The researchers created a set of case studies looking at blueberries in Portland, Ore.; milk in Washington, D.C.; salad greens in Sacramento; apples in New York and beef in the Twin Cities.
If you want to understand the complications involved in getting a piece of meat, whether you buy it at Kowalski's, the farmers' market or a restaurant, read the report. The beef discussion starts on page 35.
It compares three supply chains: Kowalski's on Grand Avenue in St. Paul; the SunShineHarvest Farm, which sells directly to consumers at a couple farmers' markets in Minneapolis; and Thousand Hills Cattle Comany, which buys from a number of producers and sells to supermarkets, restaurants and institutions.
The differences among the three are many, in terms of how much money the farmer gets to keep, how much extra work he does to sell directly to the consumer, how much information the consumer gets about the provenance of the beef, how much farmer-consumer connection there is and, of course, the road trip that any given piece of meat takes before landing on your plate.
Long story short: The steak in the Kowaksi's case may have started on a Montana farm as a calf and then been moved to southwestern Minnesota for finishing, taken to Kansas for slaughter by a company Kowalski's works closely with, boxed and trucked to a St. Michael, Minn., distribution center and finally distributed to stores.
That's maybe 1,645 food miles, the researchers conclude.
At the other end of the spectrum is SunShineHarvest, a family operation near Northfield. The typical supply path: the family buys a neighbor's calf, raises and finishes it, takes it to New Prague, Minn., for slaughter and freezing and then sells it to you at the farmers' market. That's 75 food miles.

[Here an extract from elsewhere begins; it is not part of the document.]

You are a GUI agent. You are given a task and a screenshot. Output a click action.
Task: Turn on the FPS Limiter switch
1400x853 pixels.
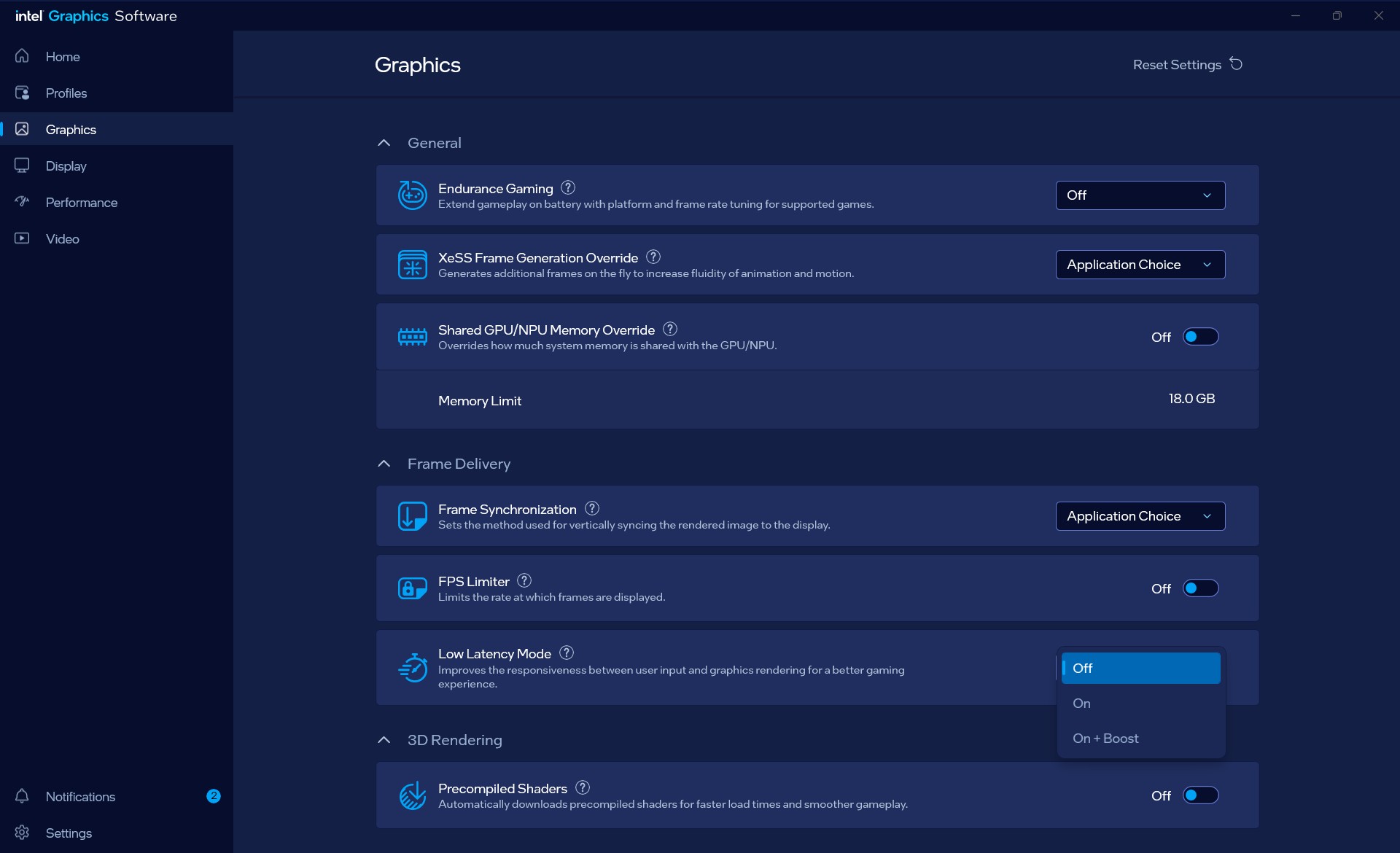(1200, 588)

But wait. SunShineHarvest is driving a pickup truck that carries three animals at a time. In the Kowalski supply chain, semi-trailers are hauling 40 to 55 cattle at a time and then 45,000 pounds of fresh meat.
The result, the study concludes, is that the direct sales chain uses 2.18 gallons of fuel to get 100 pounds of meat to market. The traditional mainstream supply chain uses less, an average of 1.92 gallons per 100 pounds of meat.

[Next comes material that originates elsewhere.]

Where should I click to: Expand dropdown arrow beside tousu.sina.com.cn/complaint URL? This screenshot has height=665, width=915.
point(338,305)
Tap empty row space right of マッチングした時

As it turns out, what the researchers call the intermediate supply chain -- Thousand Hills buying from regional producers, processing in Cannon Falls, Minn., and selling regionally -- scores much better on this measure than both other chains. Meat in that system travels 300 miles but is hauled in greater quantity than in the direct supply chain. So its system uses only 0.69 gallons per 100 pounds of meat.

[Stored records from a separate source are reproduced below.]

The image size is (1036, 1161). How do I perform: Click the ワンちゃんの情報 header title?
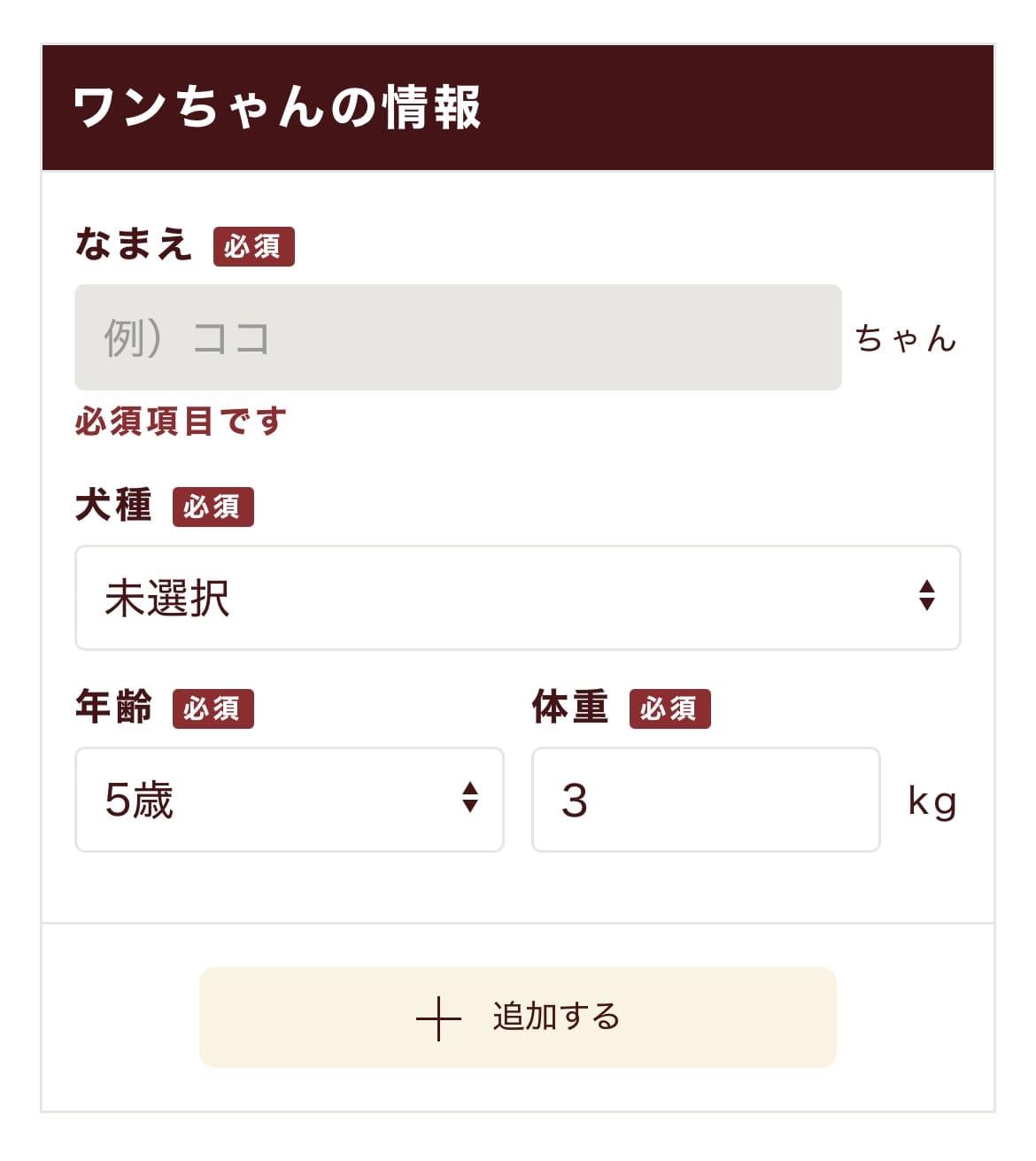click(x=277, y=107)
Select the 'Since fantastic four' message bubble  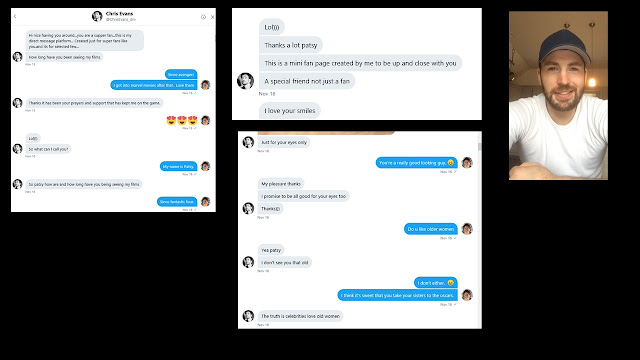click(177, 202)
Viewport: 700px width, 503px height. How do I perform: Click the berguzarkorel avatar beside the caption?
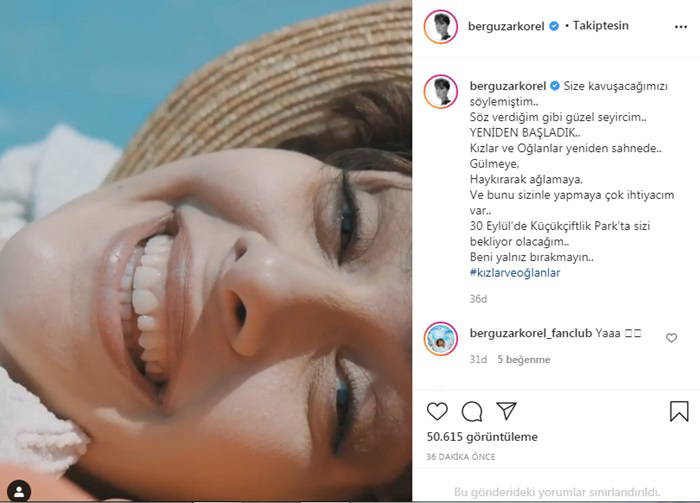pos(440,91)
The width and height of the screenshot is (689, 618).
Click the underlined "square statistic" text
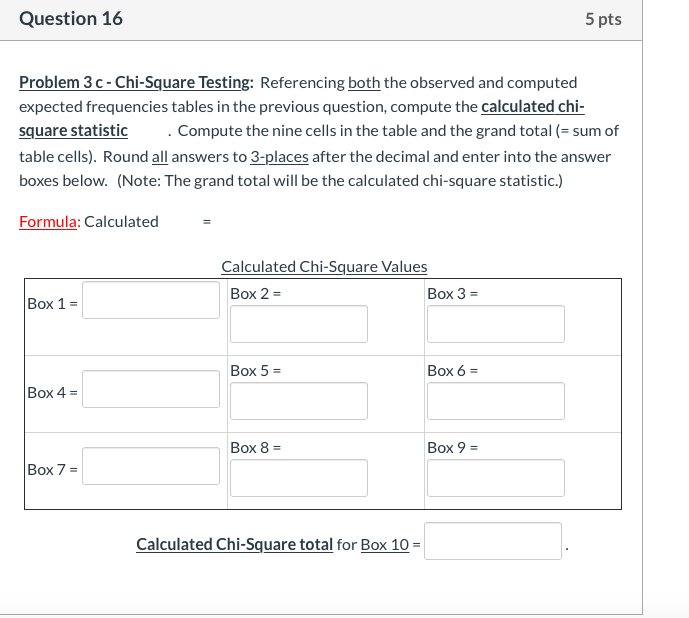[x=73, y=131]
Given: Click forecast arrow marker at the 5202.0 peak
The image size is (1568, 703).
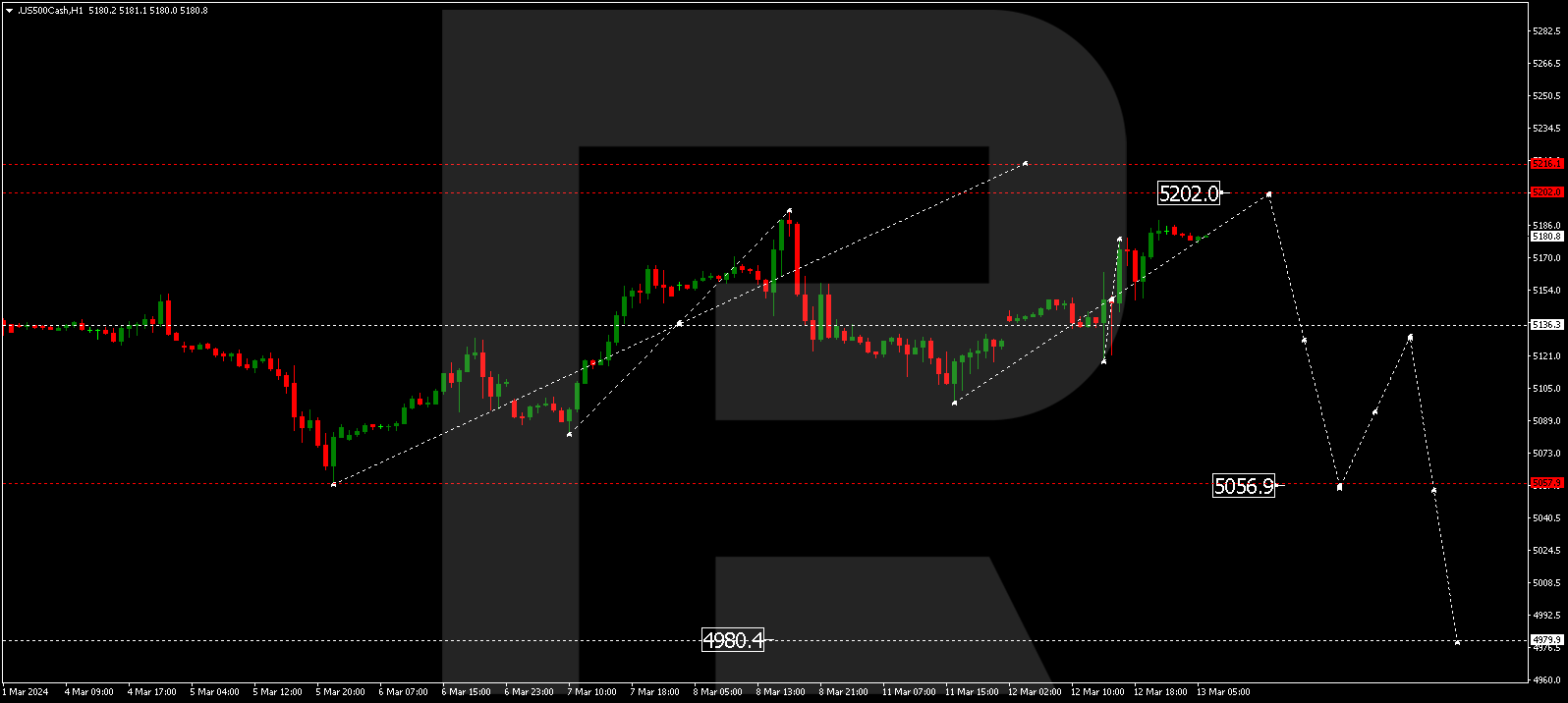Looking at the screenshot, I should coord(1269,194).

The authors are cautious in drawing large conclusions, pointing to the many factors involved in evaluating local foods and the need for further studies. It's interesting to note that in four of their case studies -- apples, salad greens, milk and beef -- what they dubbed the intermediate supply chain used the least amount of fuel to get a given amount of produce to market.
That suggests that as interest in local foods grows, there's room for improvement and efficiency in the distribution network.
"How can we aggregate products from multiple producers and then get some transportation efficiencies," King asks.
Look for a lot more research in this area in the near future. King wrote about local foods going mainstream in Choices magazine. And the notion of "agriculture of the middle" is attracting researchers as well.